Suggesting that Unilever (LSE: ULVR) may be a top dividend stock sounds a bit odd. After all, the shares yield ‘only’ 3.5%. I could get (a lot) more by shopping around the FTSE 100.

But note that I’m talking about battling inflation here, not necessarily beating it. If I were concerned about the latter, I could buy only the biggest yielding shares out there. The only problem here is that these tend to be the companies most likely to cut their payouts because they’re unsustainable. Why buy a share for income if receiving that income is so hit and miss?

I don’t think that will be the case here. Unilever has been able to pass on prices increases to its customers because it sells the branded products people find so hard to give up, even in tricky economic times. A holiday abroad can be put on hold. But not having Marmite in the cupboards? Doesn’t bear thinking about.

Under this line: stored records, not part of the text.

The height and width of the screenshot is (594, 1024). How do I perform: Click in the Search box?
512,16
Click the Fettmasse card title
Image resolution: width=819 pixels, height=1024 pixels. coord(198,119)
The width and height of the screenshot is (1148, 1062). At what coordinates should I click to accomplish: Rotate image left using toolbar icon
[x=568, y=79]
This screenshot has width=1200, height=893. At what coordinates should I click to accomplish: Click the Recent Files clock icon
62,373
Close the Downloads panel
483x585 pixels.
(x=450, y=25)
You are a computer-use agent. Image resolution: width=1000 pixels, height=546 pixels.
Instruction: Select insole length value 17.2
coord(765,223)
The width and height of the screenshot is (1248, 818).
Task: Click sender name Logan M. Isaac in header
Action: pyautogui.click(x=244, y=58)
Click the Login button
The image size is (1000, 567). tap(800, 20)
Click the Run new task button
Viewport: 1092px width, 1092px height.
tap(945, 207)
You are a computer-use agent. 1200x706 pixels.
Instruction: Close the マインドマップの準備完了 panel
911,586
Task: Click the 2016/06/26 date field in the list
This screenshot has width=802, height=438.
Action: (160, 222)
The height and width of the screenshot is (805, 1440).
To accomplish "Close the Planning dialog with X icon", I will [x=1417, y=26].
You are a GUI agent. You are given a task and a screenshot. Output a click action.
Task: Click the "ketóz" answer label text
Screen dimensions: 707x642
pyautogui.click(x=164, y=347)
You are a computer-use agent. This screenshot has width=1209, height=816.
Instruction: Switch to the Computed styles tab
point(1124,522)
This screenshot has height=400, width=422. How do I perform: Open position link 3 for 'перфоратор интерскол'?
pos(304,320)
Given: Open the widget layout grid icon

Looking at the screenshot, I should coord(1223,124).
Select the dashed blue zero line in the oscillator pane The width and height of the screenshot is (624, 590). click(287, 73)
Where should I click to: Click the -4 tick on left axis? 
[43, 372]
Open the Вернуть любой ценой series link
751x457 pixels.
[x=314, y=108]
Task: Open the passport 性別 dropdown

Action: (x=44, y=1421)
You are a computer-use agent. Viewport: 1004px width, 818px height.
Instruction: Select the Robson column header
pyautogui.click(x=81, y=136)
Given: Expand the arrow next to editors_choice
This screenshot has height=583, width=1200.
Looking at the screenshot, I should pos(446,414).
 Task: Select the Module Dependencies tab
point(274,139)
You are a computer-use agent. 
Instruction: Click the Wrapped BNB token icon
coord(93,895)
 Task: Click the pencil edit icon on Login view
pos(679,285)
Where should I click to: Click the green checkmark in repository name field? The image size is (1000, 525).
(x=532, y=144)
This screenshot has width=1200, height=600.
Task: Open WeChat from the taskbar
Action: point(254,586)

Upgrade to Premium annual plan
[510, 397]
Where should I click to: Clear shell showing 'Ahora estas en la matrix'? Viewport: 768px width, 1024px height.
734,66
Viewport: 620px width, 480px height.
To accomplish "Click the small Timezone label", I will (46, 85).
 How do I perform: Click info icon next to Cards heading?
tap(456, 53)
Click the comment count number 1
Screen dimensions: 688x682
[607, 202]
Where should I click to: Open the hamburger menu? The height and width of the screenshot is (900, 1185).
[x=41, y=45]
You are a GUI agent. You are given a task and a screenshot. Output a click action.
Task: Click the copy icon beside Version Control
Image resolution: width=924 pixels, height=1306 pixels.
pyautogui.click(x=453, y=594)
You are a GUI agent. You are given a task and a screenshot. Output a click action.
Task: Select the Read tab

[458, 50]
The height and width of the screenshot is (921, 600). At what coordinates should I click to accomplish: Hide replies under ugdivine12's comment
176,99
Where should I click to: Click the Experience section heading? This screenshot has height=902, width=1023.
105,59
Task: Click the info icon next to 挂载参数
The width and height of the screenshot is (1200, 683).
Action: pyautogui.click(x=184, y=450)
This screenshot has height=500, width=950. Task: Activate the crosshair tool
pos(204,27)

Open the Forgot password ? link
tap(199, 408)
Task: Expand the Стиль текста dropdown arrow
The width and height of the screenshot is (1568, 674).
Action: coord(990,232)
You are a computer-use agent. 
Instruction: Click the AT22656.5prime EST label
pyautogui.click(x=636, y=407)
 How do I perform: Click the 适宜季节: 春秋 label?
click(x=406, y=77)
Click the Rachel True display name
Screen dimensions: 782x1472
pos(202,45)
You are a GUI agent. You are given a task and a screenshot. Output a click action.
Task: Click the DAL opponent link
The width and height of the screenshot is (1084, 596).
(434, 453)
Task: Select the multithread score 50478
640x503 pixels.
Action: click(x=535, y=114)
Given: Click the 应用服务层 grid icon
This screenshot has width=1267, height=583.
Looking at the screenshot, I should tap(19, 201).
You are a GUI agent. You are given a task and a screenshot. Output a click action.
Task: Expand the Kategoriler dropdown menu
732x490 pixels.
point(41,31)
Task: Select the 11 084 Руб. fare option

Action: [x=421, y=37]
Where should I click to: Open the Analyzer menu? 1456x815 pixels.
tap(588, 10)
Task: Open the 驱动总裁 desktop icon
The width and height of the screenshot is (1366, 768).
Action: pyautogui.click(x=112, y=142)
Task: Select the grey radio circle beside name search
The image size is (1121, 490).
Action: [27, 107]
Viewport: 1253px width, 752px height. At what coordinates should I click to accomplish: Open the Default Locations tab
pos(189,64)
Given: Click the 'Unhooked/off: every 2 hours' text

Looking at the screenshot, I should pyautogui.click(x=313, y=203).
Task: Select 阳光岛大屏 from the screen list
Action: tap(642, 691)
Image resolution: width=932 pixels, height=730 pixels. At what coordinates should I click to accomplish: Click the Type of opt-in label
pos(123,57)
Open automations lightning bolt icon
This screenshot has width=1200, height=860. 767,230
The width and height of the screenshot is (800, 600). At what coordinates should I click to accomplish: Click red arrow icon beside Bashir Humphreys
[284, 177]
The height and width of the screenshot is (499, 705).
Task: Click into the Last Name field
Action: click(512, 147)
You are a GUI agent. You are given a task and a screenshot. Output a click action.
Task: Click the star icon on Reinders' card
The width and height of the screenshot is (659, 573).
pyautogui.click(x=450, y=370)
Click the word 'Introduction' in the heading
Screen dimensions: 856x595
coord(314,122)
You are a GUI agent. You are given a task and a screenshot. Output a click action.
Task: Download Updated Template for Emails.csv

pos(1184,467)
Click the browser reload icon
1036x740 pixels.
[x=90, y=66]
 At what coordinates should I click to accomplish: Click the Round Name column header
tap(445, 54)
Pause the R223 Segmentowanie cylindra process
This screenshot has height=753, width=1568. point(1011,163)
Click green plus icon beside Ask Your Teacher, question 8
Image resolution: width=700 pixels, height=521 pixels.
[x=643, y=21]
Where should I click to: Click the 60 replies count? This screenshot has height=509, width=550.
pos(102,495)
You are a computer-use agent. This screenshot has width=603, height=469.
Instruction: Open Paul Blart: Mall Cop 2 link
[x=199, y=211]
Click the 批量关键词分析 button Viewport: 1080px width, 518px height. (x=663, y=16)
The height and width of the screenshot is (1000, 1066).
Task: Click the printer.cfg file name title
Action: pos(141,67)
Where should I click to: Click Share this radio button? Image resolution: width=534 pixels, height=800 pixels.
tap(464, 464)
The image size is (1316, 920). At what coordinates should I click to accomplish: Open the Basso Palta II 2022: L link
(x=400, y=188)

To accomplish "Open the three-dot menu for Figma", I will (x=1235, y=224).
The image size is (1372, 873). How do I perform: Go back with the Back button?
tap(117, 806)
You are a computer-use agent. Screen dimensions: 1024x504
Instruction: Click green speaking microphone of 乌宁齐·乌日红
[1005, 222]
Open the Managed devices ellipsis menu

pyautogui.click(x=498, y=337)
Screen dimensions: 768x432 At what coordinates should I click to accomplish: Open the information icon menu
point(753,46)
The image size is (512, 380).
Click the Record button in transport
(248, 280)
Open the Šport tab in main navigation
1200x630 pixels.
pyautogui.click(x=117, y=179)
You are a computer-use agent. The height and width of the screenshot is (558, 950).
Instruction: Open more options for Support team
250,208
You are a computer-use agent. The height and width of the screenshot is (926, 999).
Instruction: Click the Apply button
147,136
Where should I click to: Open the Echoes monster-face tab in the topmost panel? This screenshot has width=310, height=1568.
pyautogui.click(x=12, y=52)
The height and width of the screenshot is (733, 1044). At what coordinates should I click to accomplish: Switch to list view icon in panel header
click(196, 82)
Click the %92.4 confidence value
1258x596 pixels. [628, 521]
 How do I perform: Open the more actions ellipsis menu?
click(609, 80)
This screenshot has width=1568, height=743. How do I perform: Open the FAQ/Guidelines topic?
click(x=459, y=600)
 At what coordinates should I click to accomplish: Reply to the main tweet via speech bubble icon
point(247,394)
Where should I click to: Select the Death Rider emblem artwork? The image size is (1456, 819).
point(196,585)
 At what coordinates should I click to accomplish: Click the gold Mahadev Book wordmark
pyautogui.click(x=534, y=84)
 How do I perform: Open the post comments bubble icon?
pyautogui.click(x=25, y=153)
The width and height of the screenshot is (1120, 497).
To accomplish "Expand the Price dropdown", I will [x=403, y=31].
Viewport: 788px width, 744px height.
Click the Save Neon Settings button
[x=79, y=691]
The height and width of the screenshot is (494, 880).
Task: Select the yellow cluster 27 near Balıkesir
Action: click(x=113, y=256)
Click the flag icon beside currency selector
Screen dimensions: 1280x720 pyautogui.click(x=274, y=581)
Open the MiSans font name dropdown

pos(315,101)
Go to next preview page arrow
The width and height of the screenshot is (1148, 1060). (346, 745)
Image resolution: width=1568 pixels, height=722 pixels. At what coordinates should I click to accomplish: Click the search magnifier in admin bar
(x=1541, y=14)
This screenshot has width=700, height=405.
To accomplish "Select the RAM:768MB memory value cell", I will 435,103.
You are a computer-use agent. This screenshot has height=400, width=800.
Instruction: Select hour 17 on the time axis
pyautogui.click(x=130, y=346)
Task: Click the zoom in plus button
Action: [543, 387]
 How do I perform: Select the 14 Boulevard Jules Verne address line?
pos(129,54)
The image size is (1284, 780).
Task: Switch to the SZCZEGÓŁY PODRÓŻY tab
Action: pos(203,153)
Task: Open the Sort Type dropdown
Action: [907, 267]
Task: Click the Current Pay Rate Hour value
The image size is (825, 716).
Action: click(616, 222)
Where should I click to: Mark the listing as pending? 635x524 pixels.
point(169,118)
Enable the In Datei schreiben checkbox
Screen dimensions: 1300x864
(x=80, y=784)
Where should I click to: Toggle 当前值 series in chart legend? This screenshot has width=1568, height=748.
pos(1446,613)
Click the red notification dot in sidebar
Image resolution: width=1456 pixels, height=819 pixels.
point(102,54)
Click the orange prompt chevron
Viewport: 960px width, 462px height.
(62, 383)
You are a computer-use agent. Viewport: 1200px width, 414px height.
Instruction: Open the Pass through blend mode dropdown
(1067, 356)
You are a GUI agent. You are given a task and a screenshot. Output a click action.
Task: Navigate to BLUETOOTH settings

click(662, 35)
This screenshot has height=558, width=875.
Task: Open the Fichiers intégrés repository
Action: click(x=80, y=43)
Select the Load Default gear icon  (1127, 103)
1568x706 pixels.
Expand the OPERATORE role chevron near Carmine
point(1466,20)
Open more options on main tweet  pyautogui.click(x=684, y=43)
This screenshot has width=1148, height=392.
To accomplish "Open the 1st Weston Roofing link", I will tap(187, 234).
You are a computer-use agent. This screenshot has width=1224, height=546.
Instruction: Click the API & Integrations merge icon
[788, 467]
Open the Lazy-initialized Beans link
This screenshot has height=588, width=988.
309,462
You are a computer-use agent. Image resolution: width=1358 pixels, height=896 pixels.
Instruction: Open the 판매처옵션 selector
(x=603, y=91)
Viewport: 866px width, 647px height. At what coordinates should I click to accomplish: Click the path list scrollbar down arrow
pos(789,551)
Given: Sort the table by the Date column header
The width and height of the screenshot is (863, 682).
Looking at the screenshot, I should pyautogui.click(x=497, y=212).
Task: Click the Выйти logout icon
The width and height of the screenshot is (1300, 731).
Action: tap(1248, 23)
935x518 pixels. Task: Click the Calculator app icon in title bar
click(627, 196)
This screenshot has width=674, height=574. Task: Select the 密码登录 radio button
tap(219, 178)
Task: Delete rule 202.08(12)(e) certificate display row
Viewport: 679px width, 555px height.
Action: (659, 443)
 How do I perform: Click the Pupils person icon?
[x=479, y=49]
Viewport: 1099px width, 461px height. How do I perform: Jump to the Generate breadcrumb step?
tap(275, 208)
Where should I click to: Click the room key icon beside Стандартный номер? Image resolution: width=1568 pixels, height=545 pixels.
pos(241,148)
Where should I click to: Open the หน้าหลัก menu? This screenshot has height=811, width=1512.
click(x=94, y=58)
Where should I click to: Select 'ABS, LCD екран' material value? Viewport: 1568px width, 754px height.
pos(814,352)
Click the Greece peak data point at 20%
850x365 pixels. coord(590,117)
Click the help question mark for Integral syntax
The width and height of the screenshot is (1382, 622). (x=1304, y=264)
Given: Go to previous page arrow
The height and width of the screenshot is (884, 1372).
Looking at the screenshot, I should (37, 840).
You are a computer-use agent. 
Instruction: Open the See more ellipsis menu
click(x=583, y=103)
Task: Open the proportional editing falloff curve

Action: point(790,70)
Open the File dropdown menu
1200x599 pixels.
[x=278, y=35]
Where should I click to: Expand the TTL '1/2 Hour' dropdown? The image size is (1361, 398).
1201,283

Right now, Unilver shares change hands at a price-to-earnings (P/E) ratio of 19 times forecast earnings. That’s still below the 5-year average of 20. So I may just get some capital gains if/when markets bounce back to form. When combined with the dividend yield, this could beat inflation.

Obviously there are risks in all investing. Unilever’s sheer size (market-cap of £100bn) means it can’t be as nimble as competitors. The obsession with showcasing its politically correct credentials has also caused consternation among some investors and could force some to sell their holdings.

On balance, however, I remain positive about the stock and would happily buy it.

National Grid

It may be one of the dullest stocks in the FTSE 100 but gas and electricity supplier National Grid (LSE: NG) is another dividend ‘aristocrat’, in my view. Thanks to the predictability of its earnings, it’s got a long history of returning cash to its shareholders.

I can’t see this changing. Sky-high energy costs might push households to be more cautious on their energy usage but having no heating at all when the colder weather arrives simply isn’t an option for most of us.

The one danger with the stock right now in my view is that it’s overvalued. A P/E of 17 is still pretty reasonable, relative to the market as a whole, but it’s actually quite expensive for National Grid. A 25% share price gain in the last year means we could some profit taking from traders in due course.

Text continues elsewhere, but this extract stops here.